→ **PROBLEM**
State how many lines in the following entries contain the word "will". No other output.

→ **INFORMATION**
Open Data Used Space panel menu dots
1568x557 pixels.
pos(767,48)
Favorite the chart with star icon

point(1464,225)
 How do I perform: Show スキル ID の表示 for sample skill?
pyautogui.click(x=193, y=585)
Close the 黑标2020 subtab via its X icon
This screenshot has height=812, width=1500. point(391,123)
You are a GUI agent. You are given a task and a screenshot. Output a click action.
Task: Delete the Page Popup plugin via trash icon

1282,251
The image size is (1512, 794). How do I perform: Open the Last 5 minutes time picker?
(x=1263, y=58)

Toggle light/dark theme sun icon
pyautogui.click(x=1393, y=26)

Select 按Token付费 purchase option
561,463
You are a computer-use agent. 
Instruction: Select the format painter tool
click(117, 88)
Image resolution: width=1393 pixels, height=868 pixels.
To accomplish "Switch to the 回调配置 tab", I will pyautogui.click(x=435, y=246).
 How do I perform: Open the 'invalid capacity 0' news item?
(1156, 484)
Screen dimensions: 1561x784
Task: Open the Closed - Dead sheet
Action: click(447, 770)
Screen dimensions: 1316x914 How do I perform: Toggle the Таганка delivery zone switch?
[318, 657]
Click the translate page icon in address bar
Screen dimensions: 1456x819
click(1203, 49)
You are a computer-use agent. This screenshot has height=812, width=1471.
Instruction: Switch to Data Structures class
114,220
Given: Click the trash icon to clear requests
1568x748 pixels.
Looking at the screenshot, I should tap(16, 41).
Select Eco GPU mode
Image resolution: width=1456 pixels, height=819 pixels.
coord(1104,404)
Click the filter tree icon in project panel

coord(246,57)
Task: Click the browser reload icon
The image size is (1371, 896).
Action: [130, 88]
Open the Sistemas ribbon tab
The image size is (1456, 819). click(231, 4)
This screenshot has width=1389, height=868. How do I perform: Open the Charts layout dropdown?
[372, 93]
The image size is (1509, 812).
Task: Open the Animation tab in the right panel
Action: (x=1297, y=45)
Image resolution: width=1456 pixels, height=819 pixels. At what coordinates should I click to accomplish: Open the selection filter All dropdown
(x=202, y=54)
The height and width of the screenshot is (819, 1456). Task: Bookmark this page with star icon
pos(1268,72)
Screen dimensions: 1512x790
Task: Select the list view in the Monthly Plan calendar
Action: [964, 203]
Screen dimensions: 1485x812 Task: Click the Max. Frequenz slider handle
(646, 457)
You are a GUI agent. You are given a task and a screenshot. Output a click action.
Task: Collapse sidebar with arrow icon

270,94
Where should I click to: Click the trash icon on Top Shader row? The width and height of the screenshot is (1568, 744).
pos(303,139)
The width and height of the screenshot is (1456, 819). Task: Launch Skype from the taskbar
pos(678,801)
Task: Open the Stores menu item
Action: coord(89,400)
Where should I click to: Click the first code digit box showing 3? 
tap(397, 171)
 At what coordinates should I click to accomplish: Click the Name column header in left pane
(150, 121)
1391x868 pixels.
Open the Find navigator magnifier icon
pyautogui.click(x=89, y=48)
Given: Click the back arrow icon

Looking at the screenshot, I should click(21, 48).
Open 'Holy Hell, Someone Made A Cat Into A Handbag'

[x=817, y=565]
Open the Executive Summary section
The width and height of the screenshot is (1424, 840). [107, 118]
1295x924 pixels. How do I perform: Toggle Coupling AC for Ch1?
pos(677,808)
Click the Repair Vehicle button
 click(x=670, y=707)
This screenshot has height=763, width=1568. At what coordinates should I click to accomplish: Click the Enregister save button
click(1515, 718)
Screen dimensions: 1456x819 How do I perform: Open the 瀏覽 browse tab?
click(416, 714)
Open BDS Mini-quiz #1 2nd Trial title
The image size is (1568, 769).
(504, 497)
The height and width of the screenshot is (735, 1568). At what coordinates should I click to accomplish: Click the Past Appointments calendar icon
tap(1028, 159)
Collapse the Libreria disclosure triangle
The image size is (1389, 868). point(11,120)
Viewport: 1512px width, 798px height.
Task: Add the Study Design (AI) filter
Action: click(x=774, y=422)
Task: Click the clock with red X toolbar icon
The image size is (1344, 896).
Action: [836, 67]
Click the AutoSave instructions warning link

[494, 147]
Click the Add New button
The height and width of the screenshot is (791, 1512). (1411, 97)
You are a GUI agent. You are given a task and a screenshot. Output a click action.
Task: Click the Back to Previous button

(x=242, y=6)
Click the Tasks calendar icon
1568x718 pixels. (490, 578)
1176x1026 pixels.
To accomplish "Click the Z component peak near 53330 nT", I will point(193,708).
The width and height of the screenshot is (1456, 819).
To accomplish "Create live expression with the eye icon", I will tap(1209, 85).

→ **FINISHED EXERCISE**
3